The COVID-19 pandemic was declared over in May of 2023, but its effects are still being felt – not only by some unfortunate individuals, but also in our court system, as litigants battle over the economic impact of the disease and of government efforts to control it.
An example is a case recently brought before the California Court of Appeal, which was asked to decide if government-mandated shutdowns triggered the “force majeure” clause of a commercial lease (Fitness International v KB Salt Lake.)
Fitness International, which operates gyms and fitness centers under the LA Fitness brand, signed a lease in 2016 with KB Salt Lake III, LLC, for a property in Chatsworth.
The lease required Fitness International to renovate the gym, with work to begin after a building permit was issued and to “proceed with due diligence thereafter.”
The lease included a force majeure provision, a French term referring to uncontrollable events that are not the fault of any party to an agreement and that make it difficult or impossible to carry out normal business activities.
The force majeure clause in the lease listed a variety of possible events, such as strikes, lockout, the inability to procure labor or materials, restrictive laws, riots, war, fire, inclement weather, and other causes.
Fitness International began renovating the gym in November of 2019. The project was estimated to take eight months.
In March of 2020, the COVID-19 outbreak caused California’s governor to declare a state of emergency. It required residents to stay at home as much as possible, and among other measures ordered the immediate closure of gyms and fitness centers.
Californians were allowed to leave their homes to engage in certain activities, including to “perform any work necessary to the operations, maintenance, and manufacturing of essential infrastructure, including without limitation construction of commercial and institutional buildings.”
On March 20, 2020, Fitness International notified KB Salt Lake that in its view the COVID-19 mandates constituted a force majeure event that prevented it from performing construction activity on the Chatsworth gym. It stopped paying rent in April of 2020 and never resumed.
In September of 2021, KB Salt Lake sent Fitness International a notice that it would be in default of the lease unless it paid the delinquent rent (then almost $337,000) within 10 days.
After several additional notices, KB Salt Lake served Fitness International with an unlawful detainer action, essentially demanding that it vacate the premises. The landlord also asked the Los Angeles Superior Court to issue a summary judgment, meaning to issue its verdict on the eviction order without holding a trial.
KB Salt Lake rejected Fitness International’s force majeure claim. It noted that the lease stated specifically that “delays or failures to perform resulting from lack of funds or which can be cured by the payment of money shall not be Force Majeure Events.”
The only breach alleged in the unlawful detainer action was failure to pay rent, it said, which Fitness International could cure by making a payment of money.
The COVID-19 restrictions did not prevent Fitness International from continuing renovations on the gym, or using the property for other purposes, KB Salt Lake said, and the obligation to pay rent continued so long as the tenant occupied the property.
Fitness International argued that the closure orders made it “illegal” for it to continue renovating the gym.
It acknowledged that the restrictions exempted construction workers and commercial construction from the stay-at-home orders.

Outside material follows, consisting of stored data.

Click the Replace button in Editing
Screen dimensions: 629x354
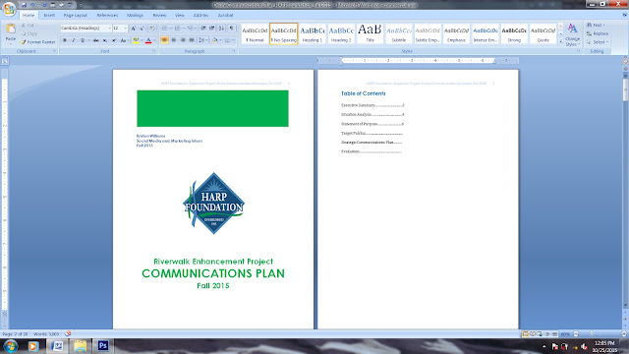(x=598, y=33)
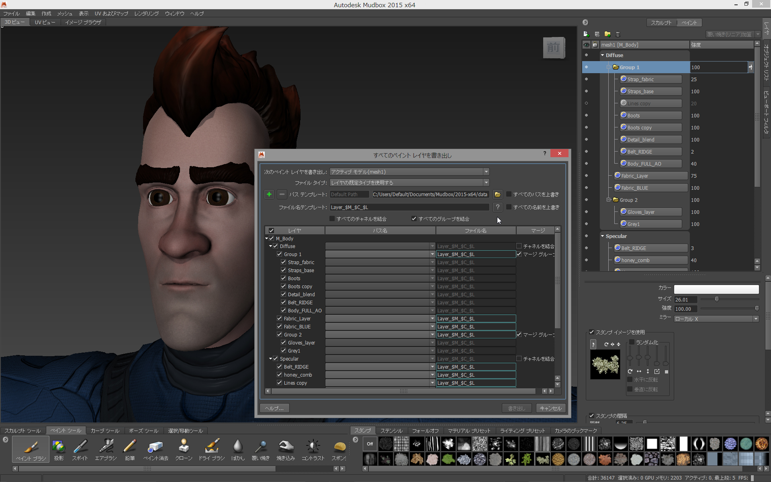This screenshot has width=771, height=482.
Task: Open the Rendering menu
Action: click(x=146, y=13)
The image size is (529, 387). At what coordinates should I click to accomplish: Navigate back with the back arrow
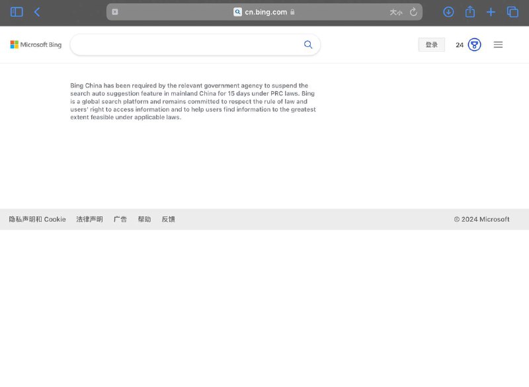click(37, 12)
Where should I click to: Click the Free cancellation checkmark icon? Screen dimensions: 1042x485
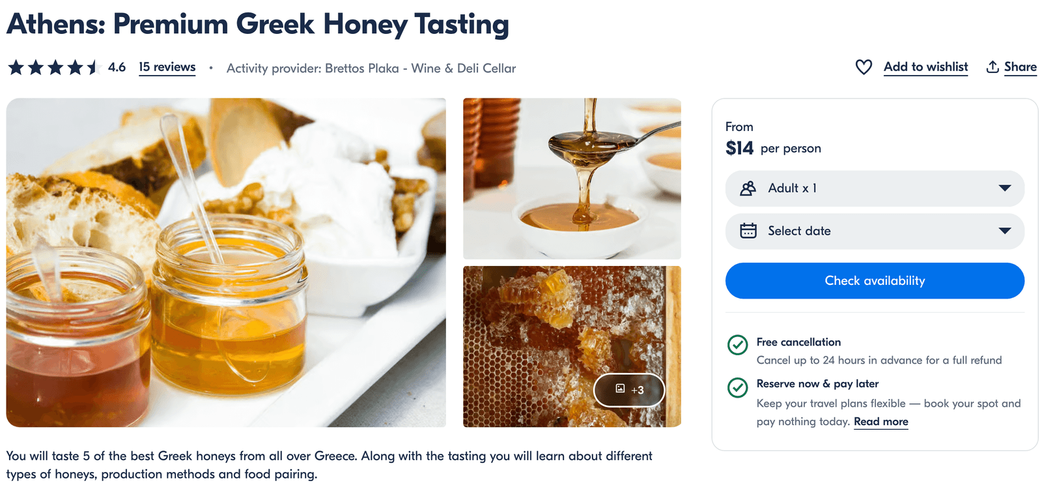(x=737, y=345)
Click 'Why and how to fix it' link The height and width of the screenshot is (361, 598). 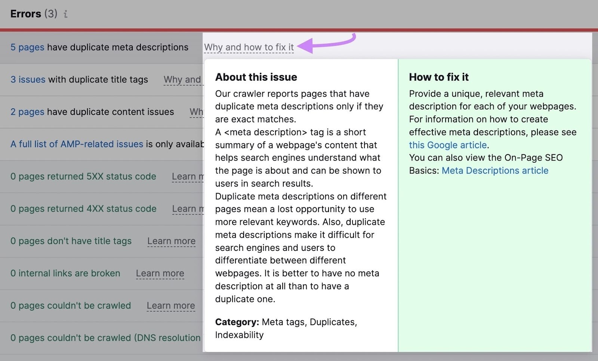coord(249,47)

But, while “construction of … commercial, office and institutional buildings” was allowed, it argued, the exemption did not specifically allow “retail construction,” which is what it said the gym renovation constituted.
It contended that it had to cease all construction-related activities to protect its employees and avoid violating state law.

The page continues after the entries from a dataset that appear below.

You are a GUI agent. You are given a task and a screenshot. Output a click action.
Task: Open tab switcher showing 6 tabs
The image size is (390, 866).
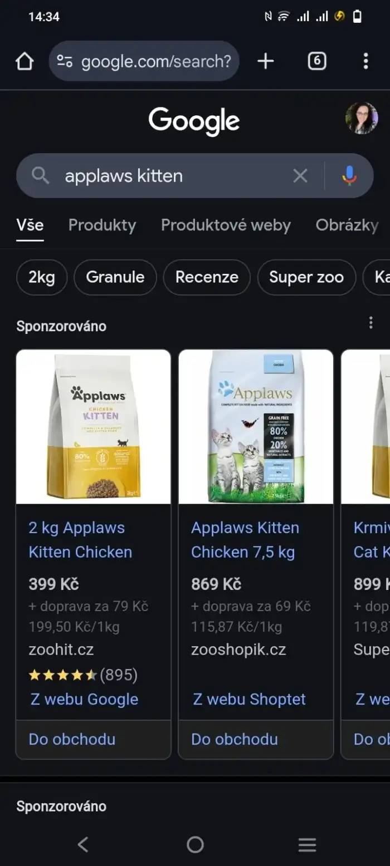317,61
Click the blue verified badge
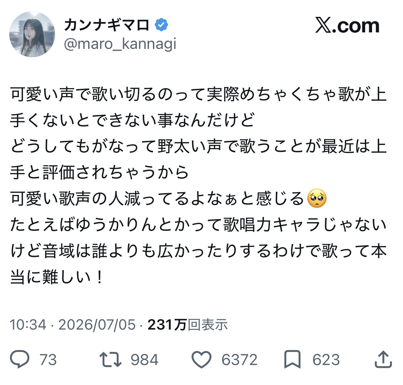The width and height of the screenshot is (403, 385). [x=161, y=25]
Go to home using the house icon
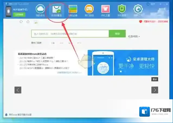Image resolution: width=173 pixels, height=123 pixels. [28, 22]
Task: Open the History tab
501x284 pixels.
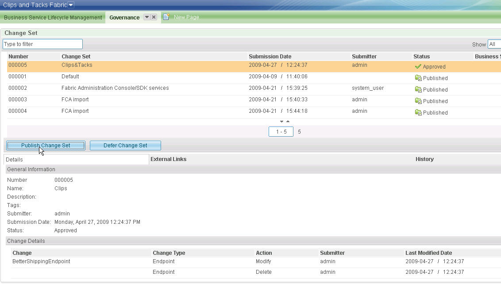Action: pyautogui.click(x=424, y=159)
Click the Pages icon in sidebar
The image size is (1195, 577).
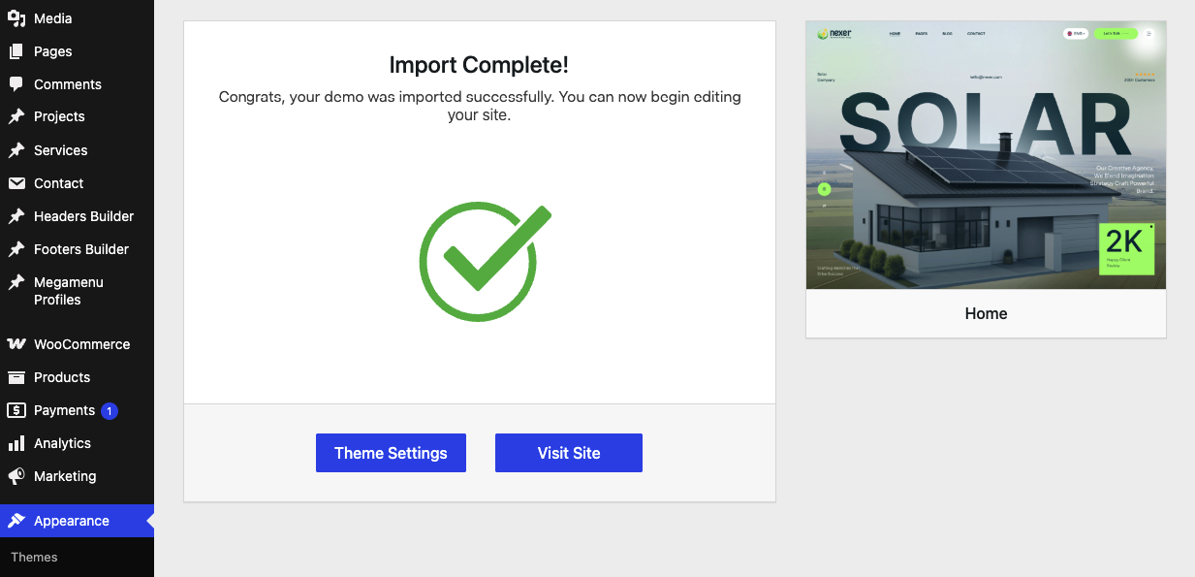(16, 51)
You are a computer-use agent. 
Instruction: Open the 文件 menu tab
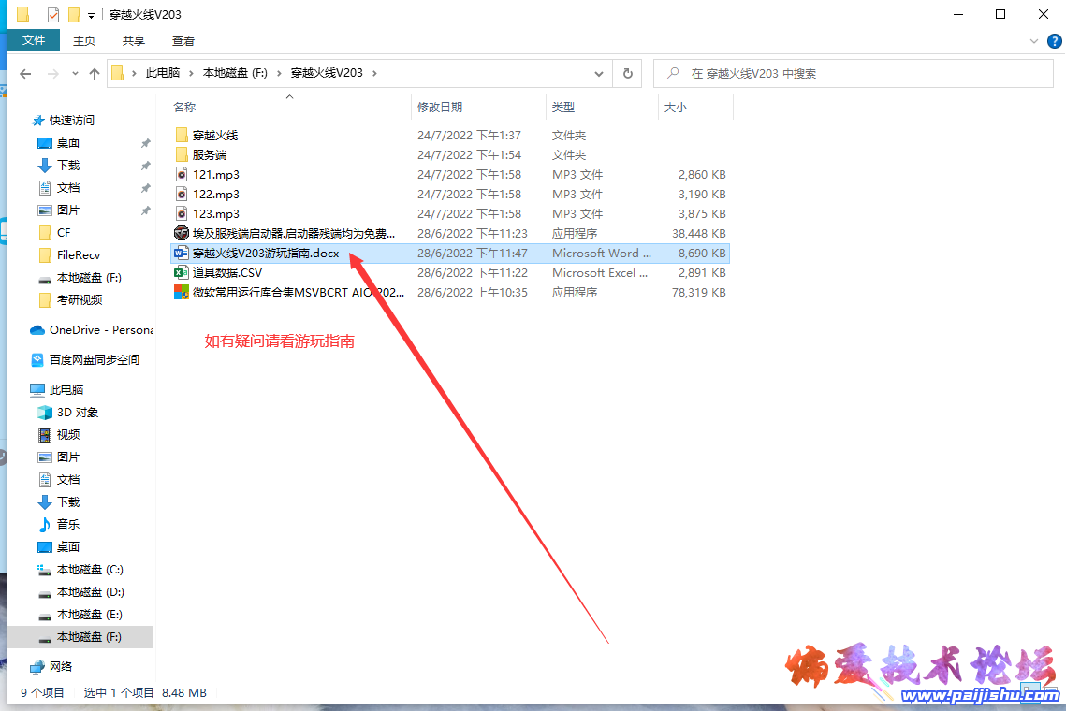pyautogui.click(x=34, y=40)
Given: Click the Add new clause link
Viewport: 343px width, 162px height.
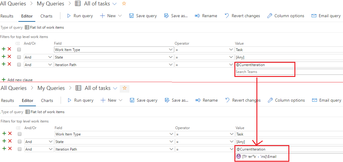Looking at the screenshot, I should 20,80.
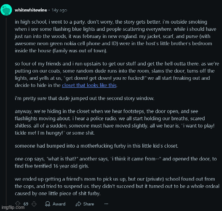
Task: Click the imgflip.com watermark
Action: [13, 208]
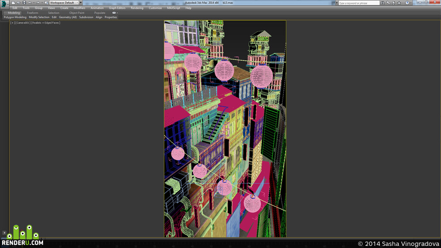This screenshot has width=441, height=248.
Task: Click the Realistic + Edged Faces viewport label
Action: coord(46,23)
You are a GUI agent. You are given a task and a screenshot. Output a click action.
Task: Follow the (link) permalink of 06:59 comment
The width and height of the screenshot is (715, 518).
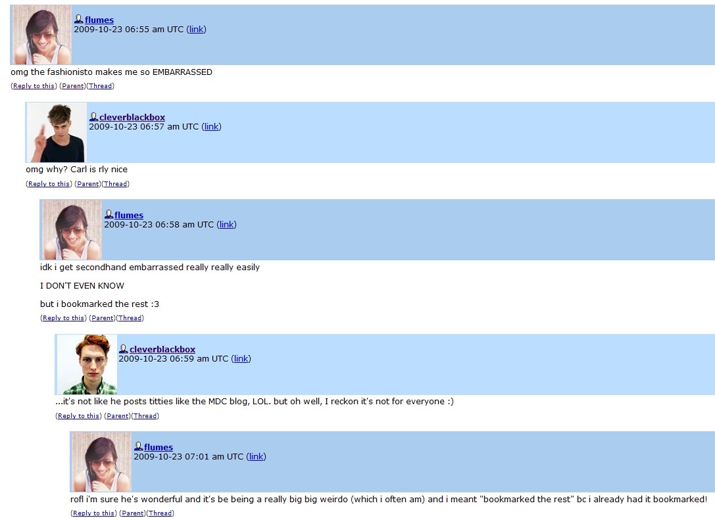click(x=241, y=358)
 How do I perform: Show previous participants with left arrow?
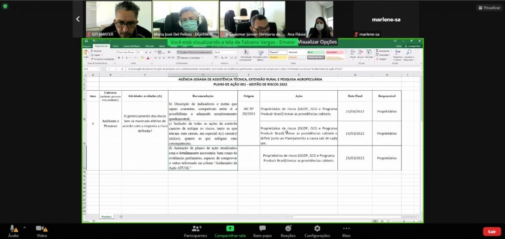[x=77, y=19]
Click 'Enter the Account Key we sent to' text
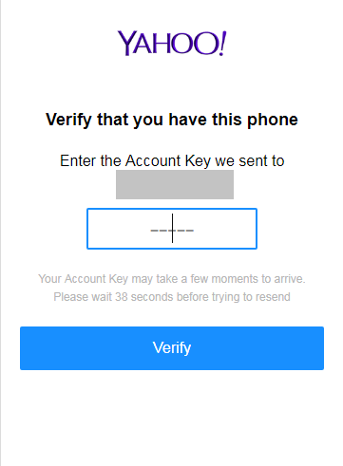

Fitness International did not claim that it was unable to pay the rent because of financial inability. It said its obligation to pay was dependent on its right to complete construction and use the building for its intended purpose. Because it was prevented from doing so, it was “excused from paying rent.”

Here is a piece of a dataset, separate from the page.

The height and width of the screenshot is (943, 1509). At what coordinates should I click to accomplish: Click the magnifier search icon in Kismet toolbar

The trial court determined that KB Salt Lake had established every element of its unlawful detainer cause of action, and granted the motion for summary judgment.
It noted that Fitness International admitted it had the funds to pay the rent and did not submit any evidence showing that the pandemic restrictions prevented it from paying.
The closure restrictions did not prevent Fitness International from using the premises as a gym, the trial judge said; there was no gym to operate because Fitness International had chosen to stop construction.
Fitness International then appealed.
Fitness International’s attempt to differentiate “retail construction” from “commercial construction” was not supported by state closure orders, the appellate justices said, and was simply a “fanciful attempt at excusing its decision to cease construction.”
The closure orders permitted work to continue on “essential infrastructure” projects, including “without limitation construction of commercial, office and institutional buildings.”
Fitness International argued that its ability to pay rent was “hindered” because it could not bill its customers when the gym was closed. But it admitted that it did not have a cash flow problem and had the funds to pay rent, the justices noted. The lease obliged Fitness International to pay rent for the 10 months the renovations were scheduled to take, and the company had submitted no evidence that paying rent for six or seven more months would have been an “excessive and unreasonable cost.”
The appellate justices affirmed the lower court’s ruling and awarded KB Salt Lake its costs on appeal.